За эти дни он поумнел и ожесточился. Вся русская армия была осыпана наказаниями: отступивших генералов ставили под солдатский ранец, со шпаг офицеров безжалостно рвали темляки, лишая их чести, дезертирам прибавили пять лет службы, в газетах России открыто публиковали имена тех офицеров, что заблудились в лесу или отсиживались в обозах. За свое оскорбленное самолюбие царь отыгрался и на Кутузове: наградив его орденом, он послал полководца в Киев губернатором: Лунин и Орлов получили первые в жизни ордена — для ношения их на шпагах. Царь запомнил Орлова:

— Эстандарт-юнкер, за храбрость — в корнеты!..

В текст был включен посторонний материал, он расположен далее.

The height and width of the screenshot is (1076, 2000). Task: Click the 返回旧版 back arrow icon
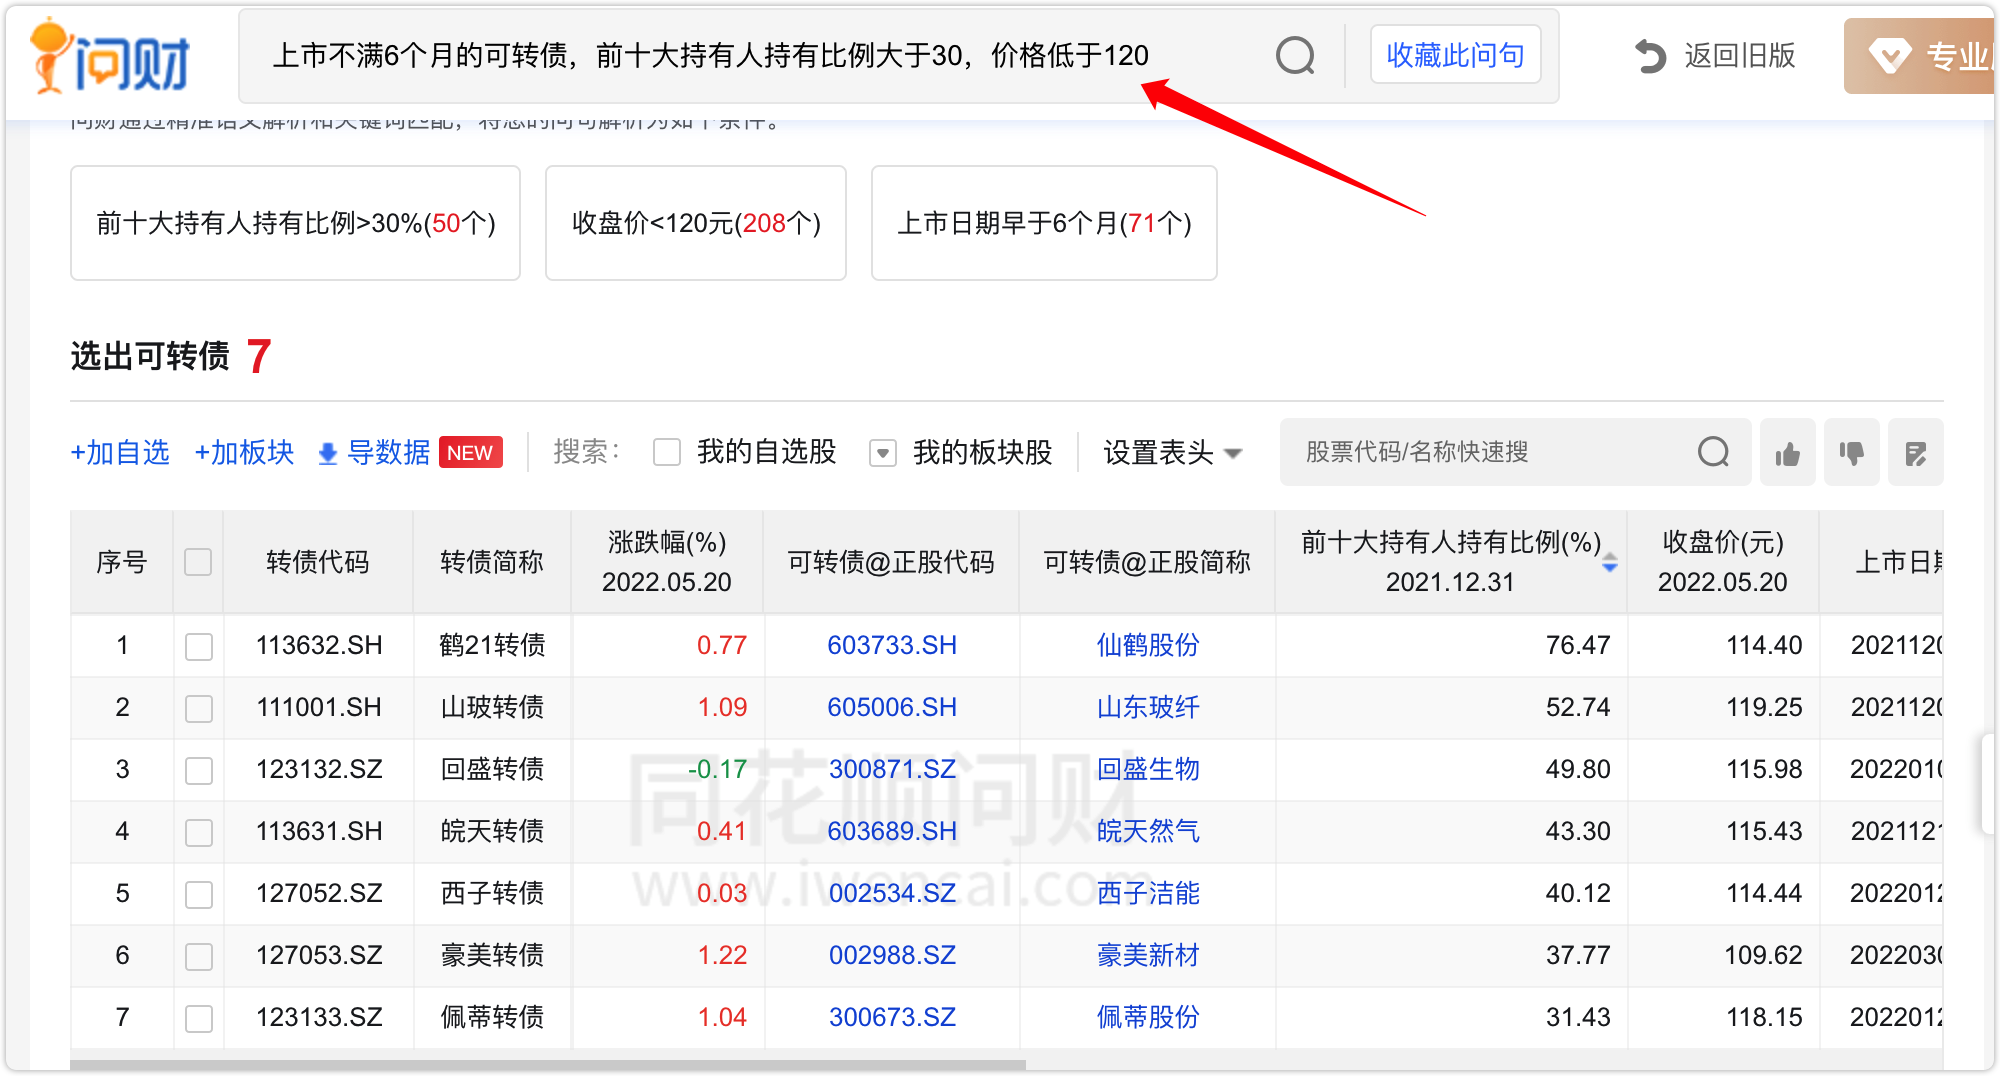pos(1650,56)
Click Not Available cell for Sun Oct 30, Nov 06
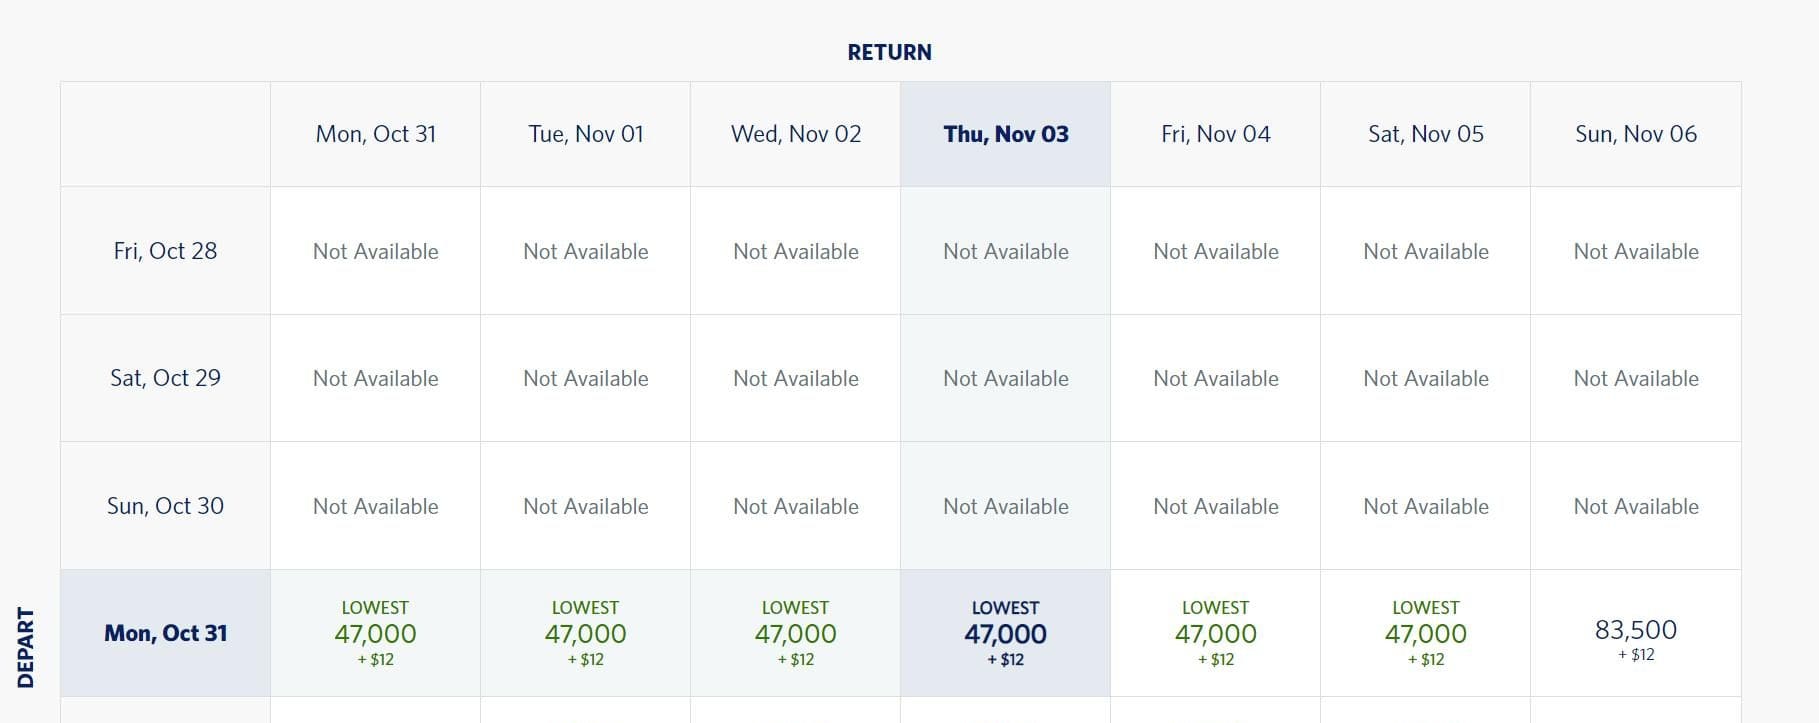Viewport: 1819px width, 723px height. pyautogui.click(x=1635, y=505)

Вечером кавалергарды распивали в шатре шампанское. К ним зашел и граф Павел Строганов, бывший якобинец.

— Надеюсь, — сказал он, — эта свалка при Аустерлице излечит нашего государя от высокого мнения о своих способностях... Мы все ублюдки Екатерины Великой, — Строганов выразился намного грубее, — воспитанные ею на бесконечных победах, отчего и стали слишком самоуверенны. Но сейчас речь идет уже не о сохранении политического равновесия Европы, пора задуматься о сохранности нашего государства.

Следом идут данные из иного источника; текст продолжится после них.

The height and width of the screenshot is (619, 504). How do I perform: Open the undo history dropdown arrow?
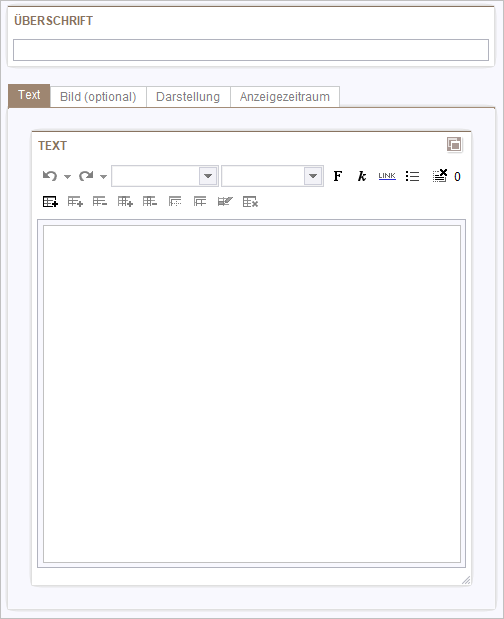67,176
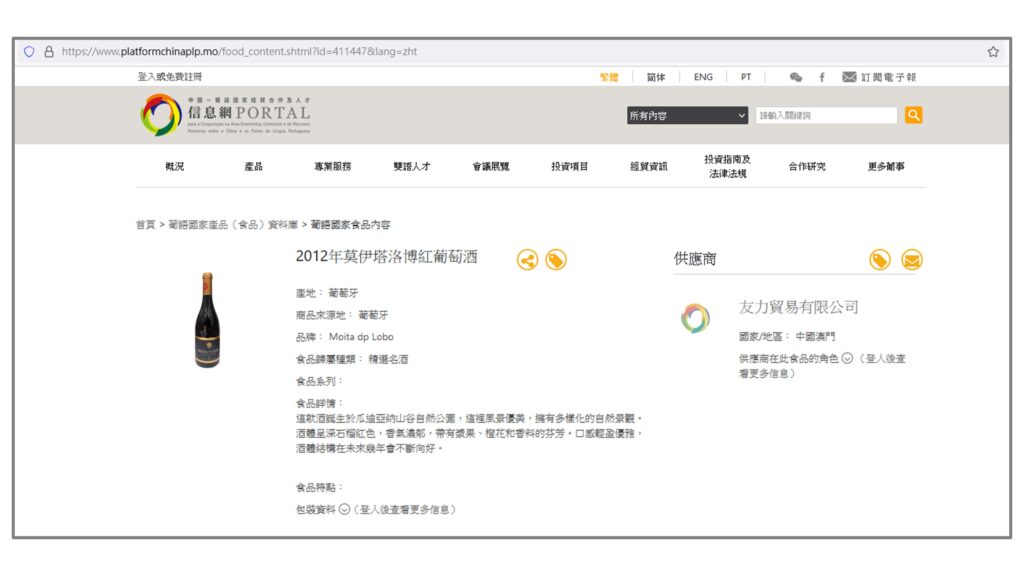Expand the 供應商在此食品的角色 chevron

click(847, 358)
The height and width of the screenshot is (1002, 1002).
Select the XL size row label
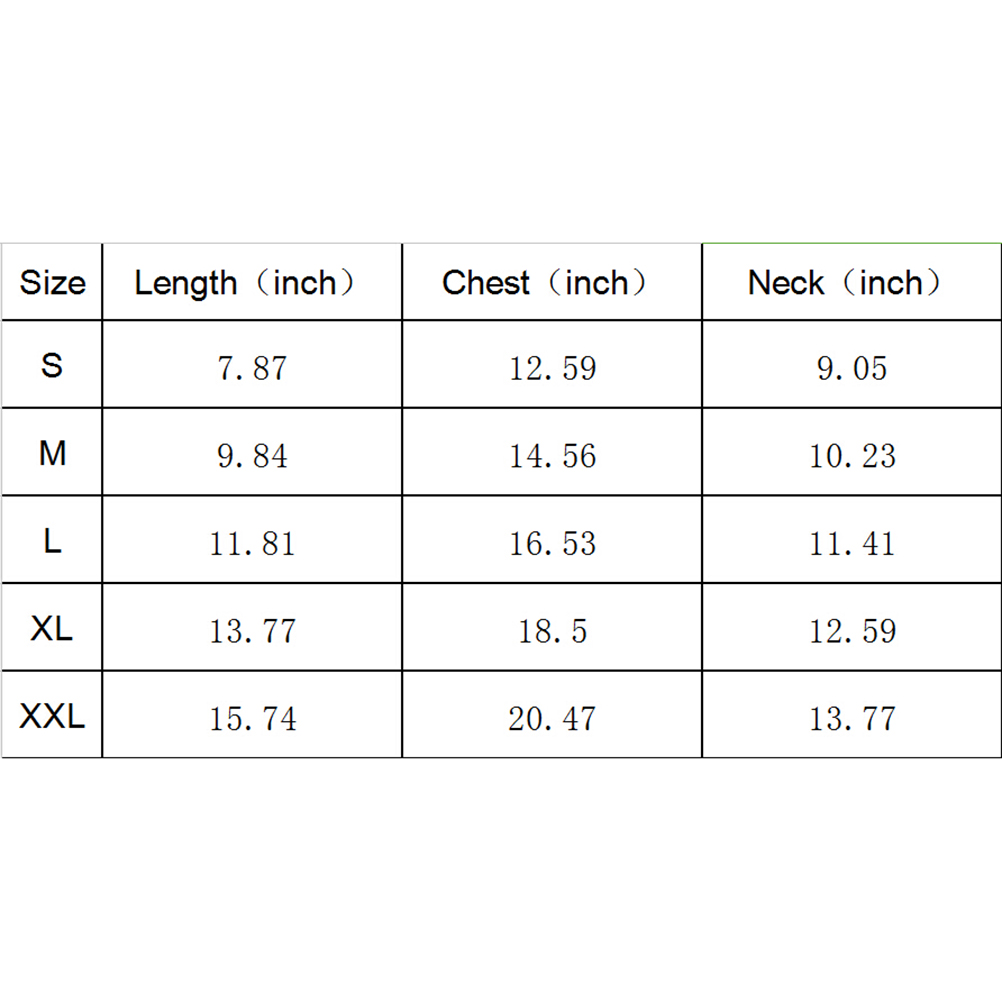point(52,629)
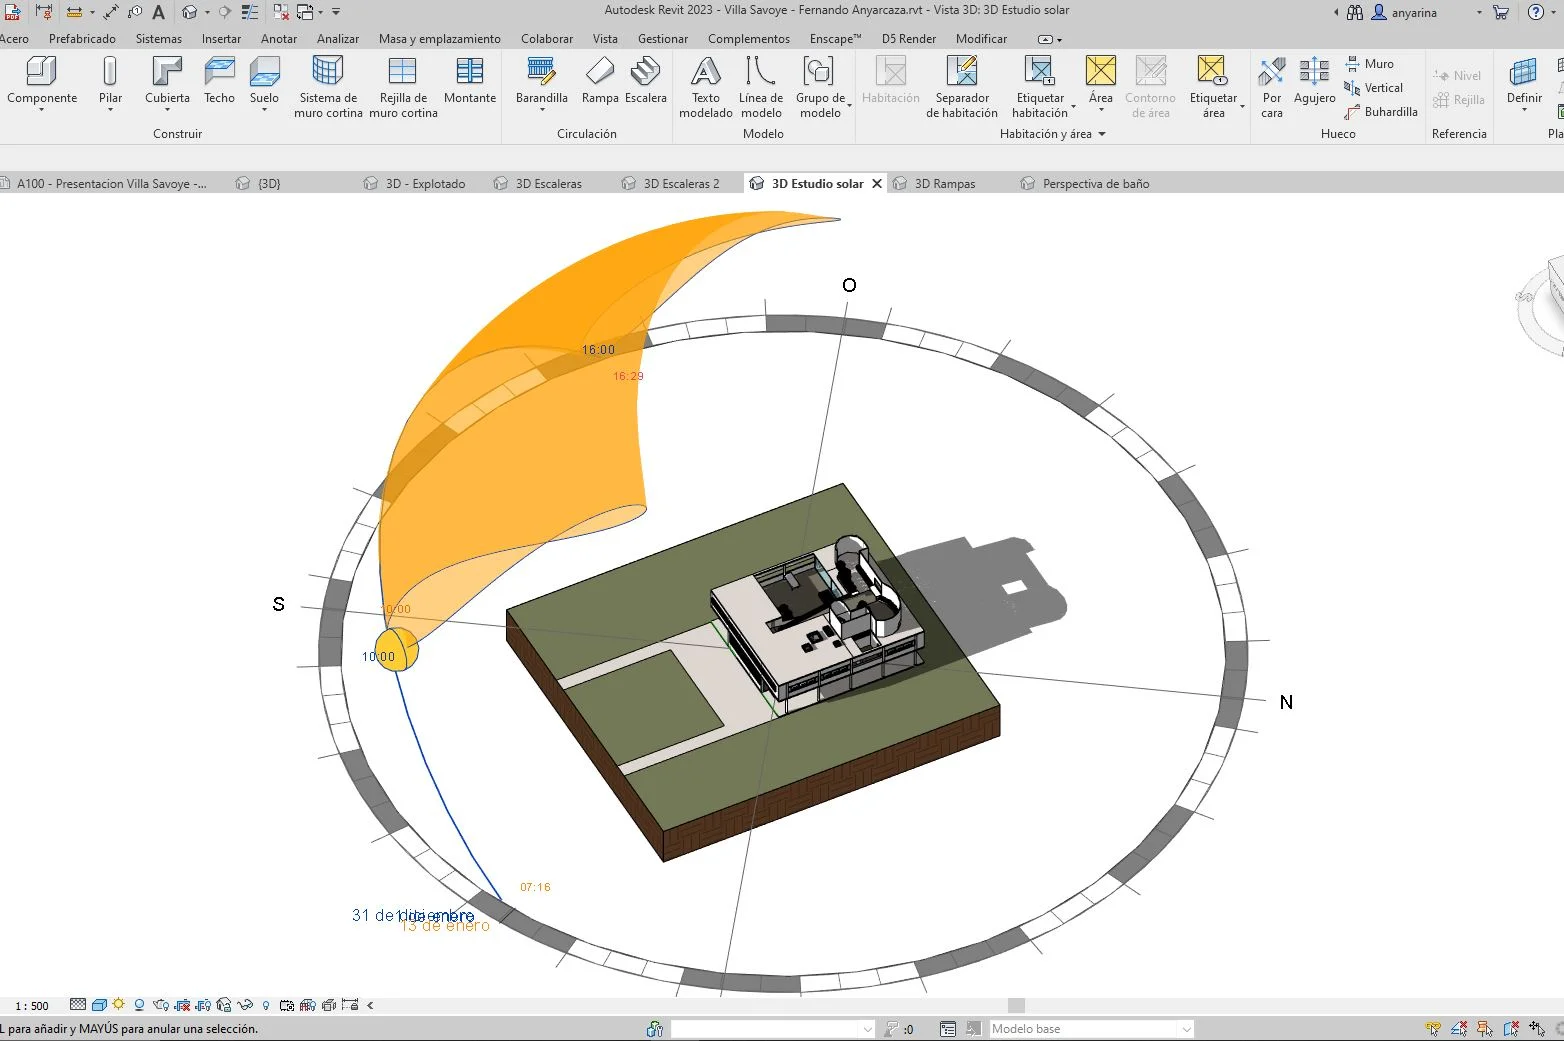
Task: Click the anyarina user account button
Action: tap(1404, 13)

Орлов сказал, что его не покидает неприятное ощущение: на полях Моравии русские проливали кровь за грехи Габсбургов, Александр озабочен и судьбою прусских Гогенцоллернов.

— Есть еще и интересы Англии! — напомнил Строганов.

Денщик втащил в шатер ящик с шампанским.

— А мне, — сознался Лунин, — не избавить свою память от этого вопля французов: «Заставим плакать русских дам!» Очевидно, — сказал Лунин, открывая бутылку, — Аустерлиц выгоден для нас при Наполеоне так же, как была выгодна и Нарва при Карле Двенадцатом... Именно поражение под Нарвой привело Россию к ошеломляющей виктории у Полтавы!

Александр вызвал к себе графа Строганова:

— Граф, кстати, о Лондоне! Вы поедете туда...

12. Враг у ворот России

Булонская армия, устрашившая в свое время Англию, была изрядно потрепана под Аустерлицем, а угроза ее высадки на островах, отпала теперь сама по себе. Когда Россия отмывала кровь со своих ран, Англия предавалась безумному веселью: она потеряла Нельсона, зато выиграла битву, при Трафальгаре. Питта потрясло разрушение коалиции, но жертвы европейцев никак не вписывались в общую калькуляцию английских убытков. Он цинично доказывал в парламенте, что великому королевству нет дела до людских потерь на континенте:

— Мы бережем каждую каплю британской крови, но русские могут проливать ее ведрами — за это мы платим царю нашей устойчивой валютой! Кровопролитие же в войнах нормально, как и расплата деньгами в коммерческих оборотах...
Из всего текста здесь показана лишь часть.